Transcript

SHAUN
I've been called a retard. I've also been called spastic. I've also been called weird. So-- but I've also been called a bit cheeky, a troublemaker, which is more of an endearment word, which I like to say. So they're more endearment.
CIAN
Another label was a service user. Well, a learning-- a learning disabled person. Disabled. Autistic. Mentally challenged. Mentally deficient, which is an awful one.
DAYO
We're all just the same.
CIAN
Yeah, there were some really old labels that people used, like retard and spastic, and feeble-minded. Now they all seem like, and Mongoloid. They all seem like terrible things now. But just 50 odd years ago, people actually did seriously used to call people those kind of names.
PHIL
I believe my mum went back to the maternity hospital for just a checkup with Bernadette. And she was told that Bernadette was Mongoloid because that was the reference then. And--
CIAN
And they didn't call people those names to be horrible or nasty. It was just a word for them. Even the word imbecile I believe people used-- some people used to call people with learning difficulties. And people didn't usually mean it in a nasty way.

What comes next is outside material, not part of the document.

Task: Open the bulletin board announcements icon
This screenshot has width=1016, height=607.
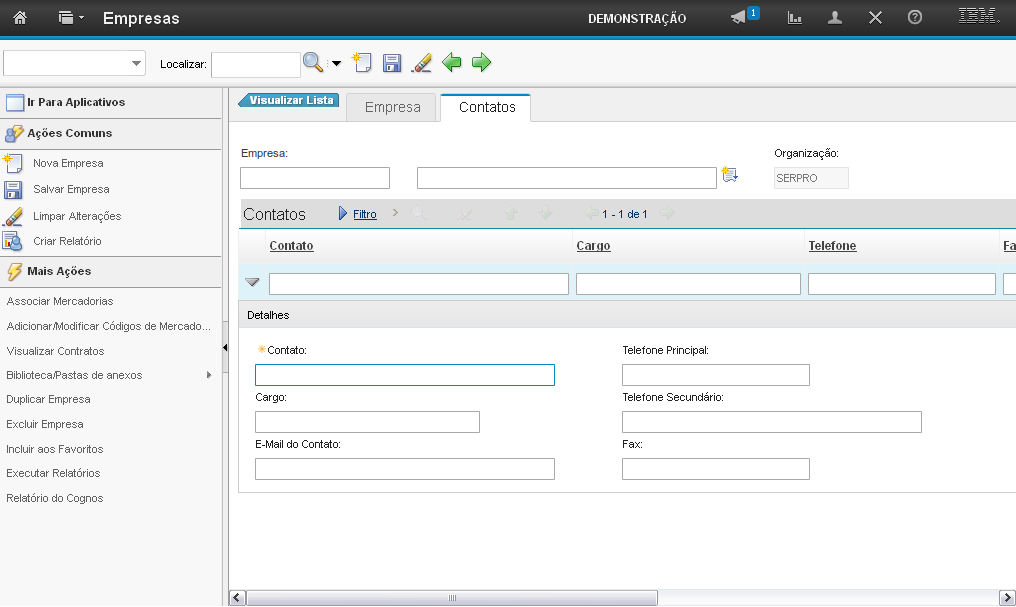Action: (x=739, y=18)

It just became an abusive thing said by people.
I reckon in the future, the word special needs will be like the words spastic, or retard, et cetera, because these days, you get a lot of teenagers being abusive to people with learning difficulties saying ‘special needs, spastic’. And I don't think special needs-- now that is one that really gives me a bee in my bonnet. And I don't really want to be thought of a special just because I have autism. I would like to be special. We want to be ourselves for who we are, not what we are.